What you will do: Among the entries that follow, tally the lines with the string "computer". Give no more than the number.

(Dataset records)
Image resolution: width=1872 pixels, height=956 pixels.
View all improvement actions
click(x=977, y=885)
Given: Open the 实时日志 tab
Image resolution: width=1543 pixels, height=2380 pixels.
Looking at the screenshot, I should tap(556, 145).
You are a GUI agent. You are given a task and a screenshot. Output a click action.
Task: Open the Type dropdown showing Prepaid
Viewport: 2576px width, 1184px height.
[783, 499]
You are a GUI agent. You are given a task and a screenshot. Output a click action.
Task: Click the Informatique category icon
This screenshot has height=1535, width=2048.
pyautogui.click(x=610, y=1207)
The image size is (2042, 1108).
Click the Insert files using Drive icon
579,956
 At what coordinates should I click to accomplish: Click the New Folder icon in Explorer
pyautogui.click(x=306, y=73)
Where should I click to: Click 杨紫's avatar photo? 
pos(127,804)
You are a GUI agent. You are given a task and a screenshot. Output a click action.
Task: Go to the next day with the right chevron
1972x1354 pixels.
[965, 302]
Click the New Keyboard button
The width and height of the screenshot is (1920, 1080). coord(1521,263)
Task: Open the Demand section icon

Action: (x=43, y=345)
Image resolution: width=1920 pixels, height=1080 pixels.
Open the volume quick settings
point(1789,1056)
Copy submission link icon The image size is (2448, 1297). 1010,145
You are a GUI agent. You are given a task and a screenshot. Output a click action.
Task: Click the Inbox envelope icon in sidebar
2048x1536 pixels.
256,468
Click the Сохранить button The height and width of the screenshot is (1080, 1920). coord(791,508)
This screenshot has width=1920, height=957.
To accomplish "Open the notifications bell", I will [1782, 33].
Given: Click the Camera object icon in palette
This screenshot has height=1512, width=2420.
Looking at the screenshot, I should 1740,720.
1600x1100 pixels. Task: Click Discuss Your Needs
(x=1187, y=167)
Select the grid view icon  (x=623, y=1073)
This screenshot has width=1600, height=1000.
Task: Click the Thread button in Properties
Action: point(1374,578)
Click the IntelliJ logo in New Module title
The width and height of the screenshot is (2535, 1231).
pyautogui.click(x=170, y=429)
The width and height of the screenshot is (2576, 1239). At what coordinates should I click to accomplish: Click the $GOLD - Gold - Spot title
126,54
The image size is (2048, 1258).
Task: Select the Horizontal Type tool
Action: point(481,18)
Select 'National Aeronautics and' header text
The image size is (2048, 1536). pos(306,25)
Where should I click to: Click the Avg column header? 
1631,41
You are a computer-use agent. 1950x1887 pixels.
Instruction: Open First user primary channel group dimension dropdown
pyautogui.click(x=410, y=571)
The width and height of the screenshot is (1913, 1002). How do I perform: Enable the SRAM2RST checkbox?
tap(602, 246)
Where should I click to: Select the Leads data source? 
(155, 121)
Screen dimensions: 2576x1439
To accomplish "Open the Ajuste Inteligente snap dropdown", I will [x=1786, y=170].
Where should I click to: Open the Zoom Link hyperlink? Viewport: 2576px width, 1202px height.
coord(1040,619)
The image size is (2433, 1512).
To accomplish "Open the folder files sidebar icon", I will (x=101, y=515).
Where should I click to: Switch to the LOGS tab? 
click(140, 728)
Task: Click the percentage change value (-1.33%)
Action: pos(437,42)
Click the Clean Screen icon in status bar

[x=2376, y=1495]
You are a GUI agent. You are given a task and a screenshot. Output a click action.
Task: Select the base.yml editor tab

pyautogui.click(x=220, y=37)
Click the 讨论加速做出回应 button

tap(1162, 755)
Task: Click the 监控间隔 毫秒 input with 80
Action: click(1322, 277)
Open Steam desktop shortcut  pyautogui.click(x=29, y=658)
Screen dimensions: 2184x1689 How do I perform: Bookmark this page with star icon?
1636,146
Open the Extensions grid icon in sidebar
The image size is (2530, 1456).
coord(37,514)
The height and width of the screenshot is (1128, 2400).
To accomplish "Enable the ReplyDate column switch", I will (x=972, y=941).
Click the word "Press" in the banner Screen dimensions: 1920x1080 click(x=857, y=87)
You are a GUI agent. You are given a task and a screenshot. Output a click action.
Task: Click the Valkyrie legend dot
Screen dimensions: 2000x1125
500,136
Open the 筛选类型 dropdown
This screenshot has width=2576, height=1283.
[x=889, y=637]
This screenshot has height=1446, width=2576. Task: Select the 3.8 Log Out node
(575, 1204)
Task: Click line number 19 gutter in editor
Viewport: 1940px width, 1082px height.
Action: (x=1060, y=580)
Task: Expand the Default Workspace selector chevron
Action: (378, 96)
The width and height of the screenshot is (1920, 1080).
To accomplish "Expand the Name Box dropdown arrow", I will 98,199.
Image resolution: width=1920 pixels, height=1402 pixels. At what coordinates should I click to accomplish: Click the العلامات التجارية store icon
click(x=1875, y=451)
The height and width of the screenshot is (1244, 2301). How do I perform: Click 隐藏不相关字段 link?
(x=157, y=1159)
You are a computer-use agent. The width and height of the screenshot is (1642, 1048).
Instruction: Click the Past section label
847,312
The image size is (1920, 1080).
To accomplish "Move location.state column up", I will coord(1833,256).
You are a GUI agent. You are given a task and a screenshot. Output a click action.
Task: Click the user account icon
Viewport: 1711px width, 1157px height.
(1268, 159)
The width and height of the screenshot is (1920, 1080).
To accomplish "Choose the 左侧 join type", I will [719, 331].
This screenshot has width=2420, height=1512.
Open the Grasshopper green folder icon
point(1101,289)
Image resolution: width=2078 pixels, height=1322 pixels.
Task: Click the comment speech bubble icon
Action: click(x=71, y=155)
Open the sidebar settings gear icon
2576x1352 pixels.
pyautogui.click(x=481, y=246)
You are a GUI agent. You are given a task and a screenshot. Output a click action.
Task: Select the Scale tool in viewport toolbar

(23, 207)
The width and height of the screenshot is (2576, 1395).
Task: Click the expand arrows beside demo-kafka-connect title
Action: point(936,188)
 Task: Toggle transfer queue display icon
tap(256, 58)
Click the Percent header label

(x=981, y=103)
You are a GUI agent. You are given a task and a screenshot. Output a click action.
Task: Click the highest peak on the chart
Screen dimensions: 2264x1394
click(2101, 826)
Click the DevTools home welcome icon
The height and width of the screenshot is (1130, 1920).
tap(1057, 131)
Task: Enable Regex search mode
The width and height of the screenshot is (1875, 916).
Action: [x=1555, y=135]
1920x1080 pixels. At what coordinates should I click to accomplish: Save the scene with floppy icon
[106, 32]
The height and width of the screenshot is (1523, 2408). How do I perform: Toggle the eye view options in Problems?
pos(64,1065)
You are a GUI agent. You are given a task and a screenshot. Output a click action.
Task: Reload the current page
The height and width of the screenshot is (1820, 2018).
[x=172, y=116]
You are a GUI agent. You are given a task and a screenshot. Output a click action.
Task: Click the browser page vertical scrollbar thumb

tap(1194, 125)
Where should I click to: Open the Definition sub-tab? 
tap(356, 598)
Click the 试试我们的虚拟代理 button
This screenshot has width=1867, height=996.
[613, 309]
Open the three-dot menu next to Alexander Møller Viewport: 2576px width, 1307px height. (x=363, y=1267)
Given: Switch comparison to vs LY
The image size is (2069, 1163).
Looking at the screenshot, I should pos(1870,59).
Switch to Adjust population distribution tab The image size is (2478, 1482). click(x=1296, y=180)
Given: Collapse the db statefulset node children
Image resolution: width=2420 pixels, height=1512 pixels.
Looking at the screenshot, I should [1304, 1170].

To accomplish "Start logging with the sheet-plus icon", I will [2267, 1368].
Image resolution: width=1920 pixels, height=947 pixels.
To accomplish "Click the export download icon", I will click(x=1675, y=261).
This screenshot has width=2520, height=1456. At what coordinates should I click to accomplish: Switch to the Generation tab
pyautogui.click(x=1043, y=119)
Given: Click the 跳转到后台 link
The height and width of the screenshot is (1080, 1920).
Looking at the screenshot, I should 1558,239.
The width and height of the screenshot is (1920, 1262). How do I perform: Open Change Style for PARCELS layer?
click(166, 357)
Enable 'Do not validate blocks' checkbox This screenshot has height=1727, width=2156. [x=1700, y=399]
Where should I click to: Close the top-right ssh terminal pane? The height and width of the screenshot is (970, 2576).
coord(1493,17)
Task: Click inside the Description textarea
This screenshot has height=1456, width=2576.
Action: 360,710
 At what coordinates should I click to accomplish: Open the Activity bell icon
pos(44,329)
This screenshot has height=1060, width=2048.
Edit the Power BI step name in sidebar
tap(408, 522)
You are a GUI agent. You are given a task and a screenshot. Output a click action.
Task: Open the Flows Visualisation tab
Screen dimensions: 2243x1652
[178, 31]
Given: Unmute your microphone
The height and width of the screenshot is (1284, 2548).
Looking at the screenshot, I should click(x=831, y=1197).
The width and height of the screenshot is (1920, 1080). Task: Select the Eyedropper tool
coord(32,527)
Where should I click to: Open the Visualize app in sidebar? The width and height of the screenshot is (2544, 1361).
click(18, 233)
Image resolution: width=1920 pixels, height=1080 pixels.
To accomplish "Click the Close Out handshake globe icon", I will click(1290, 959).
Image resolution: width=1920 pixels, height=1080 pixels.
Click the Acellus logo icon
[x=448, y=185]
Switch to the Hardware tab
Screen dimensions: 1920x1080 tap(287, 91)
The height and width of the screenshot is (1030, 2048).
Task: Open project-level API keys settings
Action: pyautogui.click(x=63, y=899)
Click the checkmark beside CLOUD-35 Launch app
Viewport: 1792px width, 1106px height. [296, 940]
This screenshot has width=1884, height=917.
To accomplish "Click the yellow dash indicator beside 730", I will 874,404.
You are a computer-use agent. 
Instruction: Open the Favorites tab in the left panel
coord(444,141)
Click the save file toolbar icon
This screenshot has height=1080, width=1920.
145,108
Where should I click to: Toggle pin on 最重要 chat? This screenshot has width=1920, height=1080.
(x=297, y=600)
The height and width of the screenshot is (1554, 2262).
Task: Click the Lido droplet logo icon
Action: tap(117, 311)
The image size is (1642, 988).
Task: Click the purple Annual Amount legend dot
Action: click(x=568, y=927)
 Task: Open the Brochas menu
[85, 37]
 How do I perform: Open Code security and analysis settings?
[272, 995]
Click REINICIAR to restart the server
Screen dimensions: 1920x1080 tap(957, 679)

Finished exercise: 3